Stars! They're just like us!
WHICH IS DEPRESSING!
The point was that the stars could afford iPhones, no matter how terrible Suri was at actually working, and iPhones could therefore be smaller, less functional, less affordable, and more easily tracked by the NSA than all other phones, because
none of that mattered: they were expensive and if you had one, it was like having a Mercedes.

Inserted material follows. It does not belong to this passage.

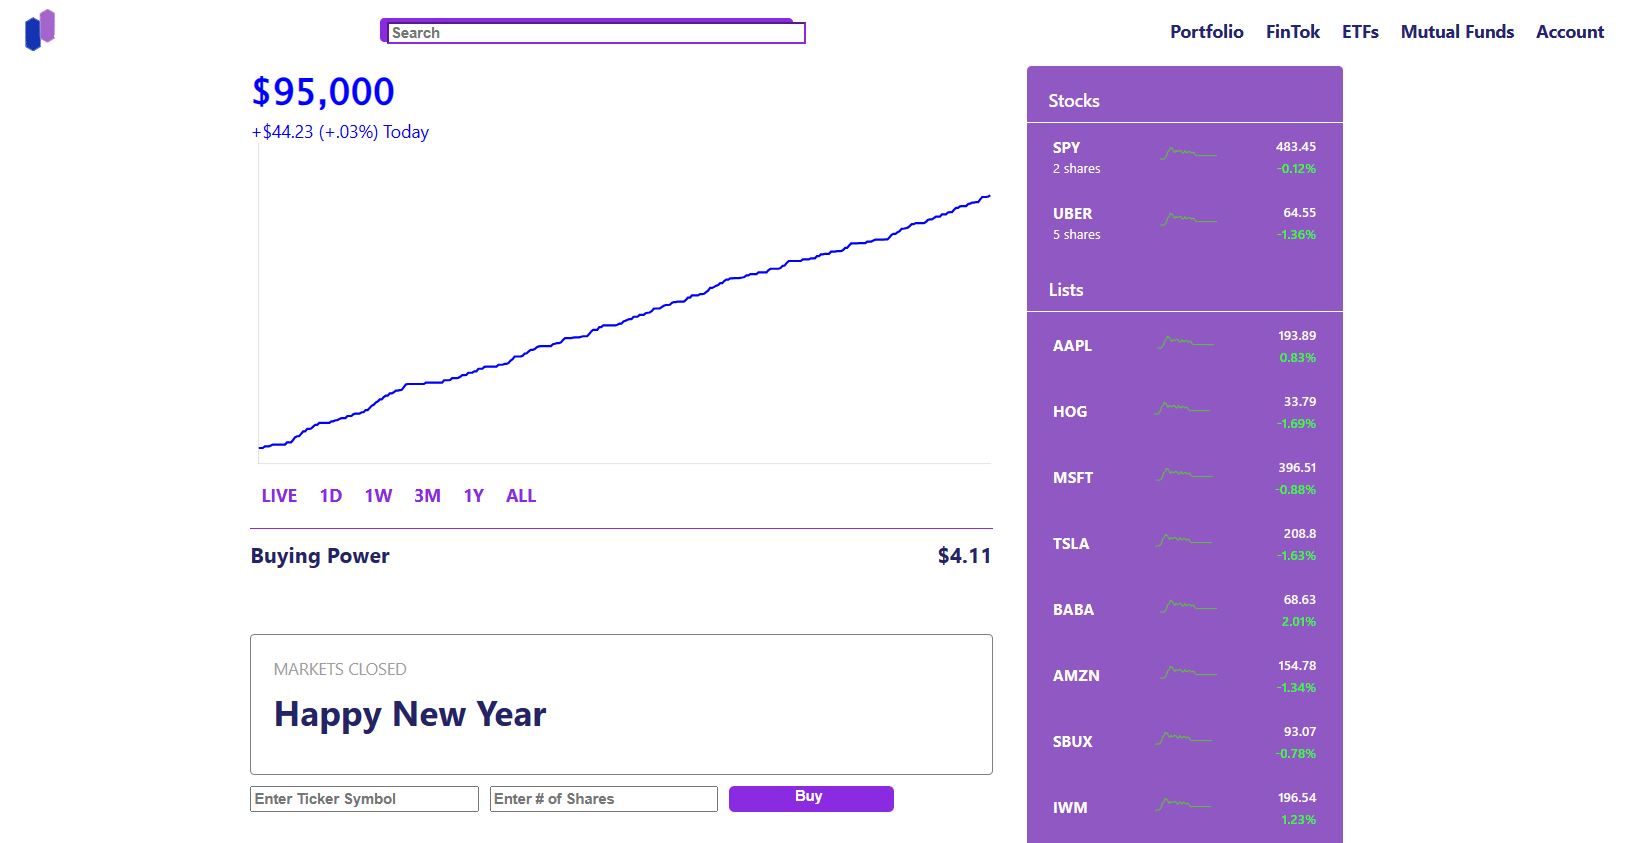Open the FinTok page
Screen dimensions: 1626x843
(1292, 31)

Which no longer is the case, because now anyone can own a Mercedes, or at least the hood ornament, which is probably why Apple made the plastic phones come in all sorts of colors: it's the only way to tell the Sneetches apart anymore, and it's how Apple can try to have their elite image while still allowing Kmart shoppers to get this blue light special: Even though they are marketing cheap, plastic phones, now, Apple wants people who
only Tweet about "Downton Abbey"
on an iPhone to know that there is still a way to tell if people
really have an iPhone: if you have a
colored one, it's cheap and plastic, so that'll be the new code among the tiny minority of people who still think Apple will be a company in 2020 (it won't, because Steve Jobs cannot have enough temper tantrums at enough minimum-wage
baristas from the afterlife to keep his company going): if you have a colored iPhone, you've gone through Sylvester McMonkey McBeans' machine and are not
really one of them.
Instead of that, I suggest that Apple instead embrace my new concept, the "Buffalo Win" (REMEMBER THAT'S WHAT THIS POST IS ABOUT?)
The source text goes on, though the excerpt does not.